文書部分:

--------------------

2024年3月期有価証券報告書より

リスク

 

3 【事業等のリスク】

本書に記載した事業の状況、経理の状況等に関する事項のうち、投資者の判断に重要な影響を及ぼす可能性のある事項には、以下のようなものがあります。 

なお、文中の将来に関する事項は、当連結会計年度末現在において当社グループが判断したものであります。

 

(1) 市場環境に関するリスク

① ICT分野における新技術への対応による影響について

 当社グループは、ICT関連技術に基づいて事業を展開しておりますが、ICT分野における新技術や新サービスは激しく変化しております。これらの変化に対応するため、当社では、積極的に研究開発を行い、新技術への対応を行っております。

 しかしながら、研究開発が遅延した場合や、優秀な開発人材の確保が順当に行えなかった場合には、技術革新に適切に対応できない可能性があります。その結果、当社グループの製品開発能力の低下を招き、当社グループの財政状態及び経営成績に影響を及ぼす可能性があります。

 

② 国や地方自治体の施策による影響について

 我が国の施策としてICTを活用した教育の情報化が推進されていることから、当社グループの商品・製品が属する市場規模は今後拡大していくことが予想されます。

 しかしながら、国の施策が変更された場合には市場の成長が鈍化し、当社グループの財政状態及び経営成績に影響を及ぼす可能性があります。また、学校に対する売上高は、導入先の性質上、獲得された予算規模や予算執行状況に大きく影響を受ける可能性があります。

--------------------

データ部分:
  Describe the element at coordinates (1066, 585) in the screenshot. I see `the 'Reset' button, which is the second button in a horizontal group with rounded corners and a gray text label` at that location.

--------------------

課題一覧:
A - 事業等のリスクの文書によると、当社グループの商品・製品が属する市場規模が今後拡大すると予想されるのはなぜか。一〜三文で説明せよ。
B - 事業等のリスクの文書を、最後の文の後から続けて書いてください。
このデータは別の出典から取られたものである。

各課題の解答:
A - 我が国の施策として、ICTを活用した教育の情報化が推進されているからである。

B -
 

③ 業績の季節的変動による影響について

 当社グループの四半期における業績は、第2四半期及び第4四半期において、売上高及び営業利益が偏重する傾向にあります。これは、第2四半期については主力商品・製品の導入先である学校が長期休みに入る時期に導入案件が増加すること、第4四半期については導入先の年度予算の執行等の関係により販売パートナーを通じた受注が増加することによるものであります。

 当社グループは、当該季節的要因を踏まえた販売計画を策定し、受注の増加が見込まれる時期の売上の確保に努めておりますが、何らかの事情により当該期間の受注が計画通りに獲得できなかった場合や、当社グループが導入機器の設置まで行う受注形態で決算月である3月に予定されていた検収が翌期以降に遅れる場合には、当社グループの財政状態及び経営成績に影響を及ぼす可能性があります。

 なお、近時では、顧客との契約期間にわたって収益を計上する取引が増加してきており、季節的変動は縮小していく傾向にありますが、リスクとして引き続き存在しております。

 

当連結会計年度(自 2023年4月1日 至 2024年3月31日)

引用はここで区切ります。